Soweit die Beschwerde in den Punkten 5., 7. und S 247 auf sicherheitsbehördliche und gerichtliche Aussagen der Roswitha S***** Bezug nimmt, geht das Vorbringen schon deshalb ins Leere, weil diese zufolge Inanspruchnahme des Entschlagungsrechtes nach § 152 Abs 1 Z 1 StPO im Verlauf ihrer Zeugenvernehmung (194 ff) im Urteil zutreffenderweise gar nicht verwertet wurden (US 8 f) und demnach auch im Rechtsmittelverfahren nicht heranzuziehen sind.

Inwiefern ein im Akt erliegendes (im Urteil unerwähnt gebliebenes) Lichtbild, das die Unmündige halb aufgerichtet in einem Bett - über der Bettdecke - mit einem Freund ihrer Mutter darstellt, wobei dessen Oberkörper entblößt ist (Punkt 6 der Beschwerde), eine Nichtigkeit bewirkt haben soll, vermag die Beschwerde auch nicht ansatzweise darzutun.

Der Umstand hinwieder, daß Eva Maria S***** nach dem inkriminierten Zeitpunkt im Kinderheim mit Alexander K***** sexuellen Kontakt hatte (Punkt 9), wird in den Urteilsgründen (US 9 unten bis 10 oben) ausdrücklich erörtert.

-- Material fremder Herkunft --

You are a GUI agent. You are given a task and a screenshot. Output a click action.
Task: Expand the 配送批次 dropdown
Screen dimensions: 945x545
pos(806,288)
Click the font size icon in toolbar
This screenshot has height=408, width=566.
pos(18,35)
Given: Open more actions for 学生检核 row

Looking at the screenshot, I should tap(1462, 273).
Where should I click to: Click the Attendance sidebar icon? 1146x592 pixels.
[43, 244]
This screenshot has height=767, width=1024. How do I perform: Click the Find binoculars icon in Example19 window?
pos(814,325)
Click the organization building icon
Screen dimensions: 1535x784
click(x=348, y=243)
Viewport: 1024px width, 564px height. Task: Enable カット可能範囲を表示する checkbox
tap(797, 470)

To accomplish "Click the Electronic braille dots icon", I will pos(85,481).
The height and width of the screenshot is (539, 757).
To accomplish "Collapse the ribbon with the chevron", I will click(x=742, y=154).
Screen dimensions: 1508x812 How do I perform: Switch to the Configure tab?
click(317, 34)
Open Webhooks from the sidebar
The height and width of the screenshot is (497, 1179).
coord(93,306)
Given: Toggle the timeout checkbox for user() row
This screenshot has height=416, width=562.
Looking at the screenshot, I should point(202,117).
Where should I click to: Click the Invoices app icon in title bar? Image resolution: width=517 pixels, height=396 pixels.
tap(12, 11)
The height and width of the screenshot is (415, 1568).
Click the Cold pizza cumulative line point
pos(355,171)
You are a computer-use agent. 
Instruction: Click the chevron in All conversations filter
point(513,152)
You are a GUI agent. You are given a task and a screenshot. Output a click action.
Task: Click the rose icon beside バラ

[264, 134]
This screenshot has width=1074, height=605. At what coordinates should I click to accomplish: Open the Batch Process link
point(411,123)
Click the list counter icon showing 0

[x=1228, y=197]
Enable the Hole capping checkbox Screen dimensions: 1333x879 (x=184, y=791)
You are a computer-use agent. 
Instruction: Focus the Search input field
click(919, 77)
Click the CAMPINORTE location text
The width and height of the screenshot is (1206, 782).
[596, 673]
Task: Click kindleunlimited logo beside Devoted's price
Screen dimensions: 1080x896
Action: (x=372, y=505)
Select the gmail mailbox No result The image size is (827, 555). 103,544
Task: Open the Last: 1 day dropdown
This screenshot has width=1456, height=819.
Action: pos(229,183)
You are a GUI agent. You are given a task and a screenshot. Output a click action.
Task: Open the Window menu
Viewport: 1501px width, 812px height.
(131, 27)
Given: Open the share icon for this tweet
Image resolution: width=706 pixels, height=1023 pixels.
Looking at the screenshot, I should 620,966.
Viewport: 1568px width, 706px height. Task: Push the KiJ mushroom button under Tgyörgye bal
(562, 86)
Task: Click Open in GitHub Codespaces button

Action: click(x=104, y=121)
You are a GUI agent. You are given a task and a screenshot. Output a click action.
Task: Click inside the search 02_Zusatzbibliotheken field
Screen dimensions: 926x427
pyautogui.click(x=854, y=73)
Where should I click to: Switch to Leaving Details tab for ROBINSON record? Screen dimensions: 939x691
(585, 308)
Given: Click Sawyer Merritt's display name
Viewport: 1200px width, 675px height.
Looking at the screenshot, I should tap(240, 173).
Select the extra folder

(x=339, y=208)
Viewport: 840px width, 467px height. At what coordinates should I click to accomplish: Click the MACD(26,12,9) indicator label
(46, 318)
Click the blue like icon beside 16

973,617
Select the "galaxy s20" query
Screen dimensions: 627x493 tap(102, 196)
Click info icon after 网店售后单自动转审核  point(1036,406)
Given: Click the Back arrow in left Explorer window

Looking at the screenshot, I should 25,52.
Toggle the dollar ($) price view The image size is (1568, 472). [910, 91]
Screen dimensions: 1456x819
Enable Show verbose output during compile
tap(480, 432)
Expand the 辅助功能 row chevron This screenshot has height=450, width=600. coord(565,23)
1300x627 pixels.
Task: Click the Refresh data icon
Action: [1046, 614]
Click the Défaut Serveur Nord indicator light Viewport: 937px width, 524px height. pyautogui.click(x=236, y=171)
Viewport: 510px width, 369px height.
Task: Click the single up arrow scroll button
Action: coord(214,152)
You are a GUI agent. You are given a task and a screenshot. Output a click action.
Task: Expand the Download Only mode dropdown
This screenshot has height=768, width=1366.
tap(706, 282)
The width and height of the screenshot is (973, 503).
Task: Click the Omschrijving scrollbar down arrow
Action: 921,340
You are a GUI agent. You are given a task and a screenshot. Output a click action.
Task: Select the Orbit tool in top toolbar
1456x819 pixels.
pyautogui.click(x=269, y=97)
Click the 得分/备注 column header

Der Beschwerdekritik (246 4.Absatz), das Schöffengericht habe sich damit begnügt, das Gutachten des Sachverständigen Univ.Prof.Dr.F***** über seine Untersuchung des Kindes zu verlesen, ohne den genannten Experten selbst zu hören, genügt es zu erwidern, daß es Sache des Angeklagten oder seines Verteidigers gewesen wäre, in der Hauptverhandlung einen darauf abzielenden, begründeten Antrag zu stellen, nach dessen Abweisung durch den Gerichtshof ihm die Verfahrensrüge nach der Z 4 des § 281 Abs 1 StPO offengestanden wäre. Da dies nicht geschehen ist, kann das bezügliche Beschwerdevorbringen auf sich beruhen. Dies umsomehr, als der genannte Sachverständige sein Gutachten im Anschluß an die kontradiktorische Vernehmung der Zeugin Eva Maria S***** durch den Untersuchungsrichter in Gegenwart des Angeklagten und seines Verteidigers erstattet hat und beide Gelegenheit hatten, Fragen sowohl an die Zeugin (108 f) als auch an den Sachverständigen zu stellen (111 ff).

Nach eingehender Prüfung der in der Rechtsmittelschrift erhobenen Einwände, die weitgehend mit bloßen Wahrscheinlichkeitsüberlegungen und durch keinerlei Beweisergebnisse gedeckten Mutmaßungen unterlegt sind, gelangte der Oberste Gerichtshof daher zur Überzeugung, daß damit weder eine fehlerhafte Urteilsbegründung (Z 5) noch schwerwiegende, unter Außerachtlassung der Pflicht zur amtswegigen Wahrheitsforschung zustande gekommene Mängel in der Sachverhaltsermittlung aufgezeigt noch auf aktenkundige Beweisergebnisse hingewiesen wird, die nach den Denkgesetzen oder nach der allgemeinen menschlichen Erfahrung erhebliche Zweifel gegen die Richtigkeit der Beweiswürdigung in entscheidungswesentlichen Fragen aufkommen lassen (Z 5 a). Die Tatrichter haben nämlich in einer kritischen Gesamtschau aller zur Verfügung stehenden Beweisergebnisse sowie unter Verwertung des vom Angeklagten, den Zeugen Hildegard G*****, Andrea R***** und Günter S***** in der Hauptverhandlung gewonnenen persönlichen Eindrucks mit zureichender, denkmöglicher und plausibler Begründung dargetan, aus welchen Gründen sie den belastenden Aussagen der unmündigen Eva Maria S***** iVm deren Demonstrationen an einem "Puppenset" im Vorverfahren glaubten, hingegen die leugnende Verantwortung des Angeklagten für widerlegt erachteten.

Aus den angeführten Gründen war somit die Nichtigkeitsbeschwerde als offenbar unbegründet gemäß § 285 d Abs 1 StPO schon bei einer nichtöffentlichen Beratung zurückzuweisen.

Die Entscheidung über die Berufungen fällt demnach in die Kompetenz des Oberlandesgerichtes Wien (§ 285 i StPO).